Despite its relevance for tumor biology, characterization of cancer stem cells in sarcoma is still in its infancy. Attempts to define a subpopulation of ES cells by side-population analysis were discussed by M. Hotfilder (Muenster, Germany). Evasion of apoptosis, one of the hallmarks of human cancers, can also be the cause of treatment resistance. Indeed, sensitivity of sarcoma cells to treatment with TRAIL was reported by two researchers (S. Fulda, Frankfurt, Germany and F. Redini, Nantes, France). Along similar lines, blockade of survivin might enhance sensitivity to therapeutic T cells (K. Simon-Keller, Mannheim, Germany). P. Zammit (London, UK) described an in vitro culture system of isolated single muscle fibers that contained satellite cells in their natural niche. Ectopic expression of PAX3/FOXO1 was able to induce expression of myogenin but not myoD. However, it remained unclear whether the satellite cells become fully transformed. D. Loeb (Baltimore, MD, USA) then looked at another interesting gene in the context of ES, namely WT1. This transcription factor might play an important role for angiogenesis in this tumor.

Animal Models of RMS

An important tool not only to advance our understanding of tumor biology but also to prioritize drugs for pre-clinical development is the availability of genetically engineered animal models. While no mouse model is available up to now for ES that is driven by the EWS/FLI1 oncogene, C. Keller (Portland, OR, USA) described mice expressing PAX3/FOXO1 that will form ARMS in collaboration with p53 deletion. Interestingly, he used different driver genes along the myogenic lineage to initiate expression of the fusion protein and found the most penetrating model to be with myf6. From this data he concluded that the cell of origin for ARMS is a fetal myoblast. In contrast to ARMS, several mouse models are available that give rise to ERMS, the RMS subtype without expression of the fusion protein. H. Hahn (Goettingen, Germany) reported on recent findings in the Ptch heterozygous mouse model that leads to activation of the Hh pathway and ERMS. An interesting zebrafish model utilizing activated K-RAS was discussed by D. Langenau (Boston, MA, USA). This model allows in vivo imaging of developing tumors. While not all cells in a tumor might have tumor-propagating potential, these cells clearly can enter the vasculature and play a critical role in metastasis, at least in zebrafish.

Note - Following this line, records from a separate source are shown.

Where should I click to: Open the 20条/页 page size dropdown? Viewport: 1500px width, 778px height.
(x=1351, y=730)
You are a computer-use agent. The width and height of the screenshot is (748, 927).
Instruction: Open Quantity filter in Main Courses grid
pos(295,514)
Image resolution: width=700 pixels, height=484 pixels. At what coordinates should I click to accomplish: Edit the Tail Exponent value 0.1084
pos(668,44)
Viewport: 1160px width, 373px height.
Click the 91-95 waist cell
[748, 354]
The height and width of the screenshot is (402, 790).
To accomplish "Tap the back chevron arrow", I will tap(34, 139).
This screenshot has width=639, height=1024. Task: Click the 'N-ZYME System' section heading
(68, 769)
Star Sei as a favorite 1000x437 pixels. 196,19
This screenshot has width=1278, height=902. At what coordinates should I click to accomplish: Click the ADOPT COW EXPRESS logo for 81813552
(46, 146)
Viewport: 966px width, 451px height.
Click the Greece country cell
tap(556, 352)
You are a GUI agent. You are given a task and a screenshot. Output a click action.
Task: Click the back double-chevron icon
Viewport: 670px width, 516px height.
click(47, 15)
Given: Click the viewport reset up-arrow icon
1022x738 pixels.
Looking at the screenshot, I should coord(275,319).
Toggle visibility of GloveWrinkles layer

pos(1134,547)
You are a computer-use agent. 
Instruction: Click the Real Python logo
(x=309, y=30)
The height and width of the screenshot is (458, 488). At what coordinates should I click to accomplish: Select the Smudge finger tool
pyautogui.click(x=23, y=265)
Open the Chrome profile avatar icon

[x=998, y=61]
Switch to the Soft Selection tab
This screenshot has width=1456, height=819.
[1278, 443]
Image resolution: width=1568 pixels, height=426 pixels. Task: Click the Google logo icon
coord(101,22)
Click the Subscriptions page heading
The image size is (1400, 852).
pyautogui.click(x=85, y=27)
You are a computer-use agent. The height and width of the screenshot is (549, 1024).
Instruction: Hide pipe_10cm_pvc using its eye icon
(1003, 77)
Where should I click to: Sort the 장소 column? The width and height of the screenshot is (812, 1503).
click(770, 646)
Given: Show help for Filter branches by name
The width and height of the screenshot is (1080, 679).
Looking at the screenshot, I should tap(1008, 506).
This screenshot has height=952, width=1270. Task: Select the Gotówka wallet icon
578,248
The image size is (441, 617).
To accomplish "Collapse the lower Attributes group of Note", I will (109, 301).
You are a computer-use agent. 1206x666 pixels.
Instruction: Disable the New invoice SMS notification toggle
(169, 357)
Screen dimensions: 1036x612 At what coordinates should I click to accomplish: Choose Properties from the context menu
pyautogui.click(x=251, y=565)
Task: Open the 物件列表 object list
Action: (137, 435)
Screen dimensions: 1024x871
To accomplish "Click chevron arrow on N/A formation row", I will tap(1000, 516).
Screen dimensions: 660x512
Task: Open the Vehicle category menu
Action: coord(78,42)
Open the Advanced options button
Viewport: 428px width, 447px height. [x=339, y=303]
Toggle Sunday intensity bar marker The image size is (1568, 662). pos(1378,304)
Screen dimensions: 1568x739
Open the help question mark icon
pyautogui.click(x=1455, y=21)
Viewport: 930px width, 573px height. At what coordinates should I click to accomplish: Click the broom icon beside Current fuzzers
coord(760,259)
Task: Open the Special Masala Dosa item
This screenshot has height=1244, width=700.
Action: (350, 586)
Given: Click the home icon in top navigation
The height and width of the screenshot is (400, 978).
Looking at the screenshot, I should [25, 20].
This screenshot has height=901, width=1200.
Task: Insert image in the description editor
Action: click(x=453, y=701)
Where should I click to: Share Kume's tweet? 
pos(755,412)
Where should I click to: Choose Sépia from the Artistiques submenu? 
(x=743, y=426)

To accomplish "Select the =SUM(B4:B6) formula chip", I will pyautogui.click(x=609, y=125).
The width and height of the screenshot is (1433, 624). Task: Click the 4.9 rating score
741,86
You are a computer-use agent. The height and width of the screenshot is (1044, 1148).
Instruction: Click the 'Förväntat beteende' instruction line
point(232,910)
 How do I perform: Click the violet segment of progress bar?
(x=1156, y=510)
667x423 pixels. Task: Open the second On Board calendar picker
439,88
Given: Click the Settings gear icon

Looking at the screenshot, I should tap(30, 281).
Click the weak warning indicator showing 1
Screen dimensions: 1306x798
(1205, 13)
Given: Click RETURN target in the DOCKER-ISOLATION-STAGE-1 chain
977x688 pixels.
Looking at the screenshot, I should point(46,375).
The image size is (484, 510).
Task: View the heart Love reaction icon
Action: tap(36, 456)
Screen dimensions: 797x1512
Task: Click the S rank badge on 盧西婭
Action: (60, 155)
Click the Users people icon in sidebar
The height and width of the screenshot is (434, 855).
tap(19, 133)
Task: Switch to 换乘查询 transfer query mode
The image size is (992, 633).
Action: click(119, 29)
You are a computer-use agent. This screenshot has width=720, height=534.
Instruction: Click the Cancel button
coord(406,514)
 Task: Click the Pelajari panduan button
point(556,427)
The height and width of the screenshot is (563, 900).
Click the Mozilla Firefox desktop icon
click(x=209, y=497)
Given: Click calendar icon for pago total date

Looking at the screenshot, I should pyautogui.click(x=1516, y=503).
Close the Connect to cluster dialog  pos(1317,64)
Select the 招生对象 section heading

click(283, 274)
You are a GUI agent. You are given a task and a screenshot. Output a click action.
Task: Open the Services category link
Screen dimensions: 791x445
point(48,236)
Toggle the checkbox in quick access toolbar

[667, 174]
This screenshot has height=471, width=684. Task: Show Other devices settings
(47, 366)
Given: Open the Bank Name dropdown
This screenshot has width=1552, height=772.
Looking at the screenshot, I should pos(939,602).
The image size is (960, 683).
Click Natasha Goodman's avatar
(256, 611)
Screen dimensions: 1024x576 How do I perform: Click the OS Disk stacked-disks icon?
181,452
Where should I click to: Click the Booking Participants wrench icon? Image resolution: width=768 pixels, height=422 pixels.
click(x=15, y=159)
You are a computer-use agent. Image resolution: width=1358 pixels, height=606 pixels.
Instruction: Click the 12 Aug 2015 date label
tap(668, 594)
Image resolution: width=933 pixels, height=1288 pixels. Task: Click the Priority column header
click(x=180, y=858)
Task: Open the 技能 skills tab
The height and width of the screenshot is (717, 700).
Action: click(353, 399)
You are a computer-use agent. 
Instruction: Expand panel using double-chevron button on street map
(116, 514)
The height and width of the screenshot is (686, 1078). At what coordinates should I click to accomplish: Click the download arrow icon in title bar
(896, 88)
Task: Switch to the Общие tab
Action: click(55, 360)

Fusion Proteins as Therapeutic Targets

J. Toretsky (Washington, DC, USA) discussed interaction of EWS/FLI1 with RNA helicase A which could be utilized as therapeutic target and the improvements that were made in developing a specific small therapeutic molecule. Another approach was described by B. Schäfer (Zurich, Switzerland) who investigated post-translational modifications of PAX3/FOXO1. Several phosphorylation sites were identified and a candidate upstream kinase (PLK1) was identified that might regulate PAX3/FOXO1 activity. The same phosphorylation sites were also investigated biochemically in much more detail by A. Hollenbach (New Orleans, LA, USA). Finally, the role of gene amplification in the pathogenesis of RMS was addressed by F. Barr (Bethesda, MD, USA).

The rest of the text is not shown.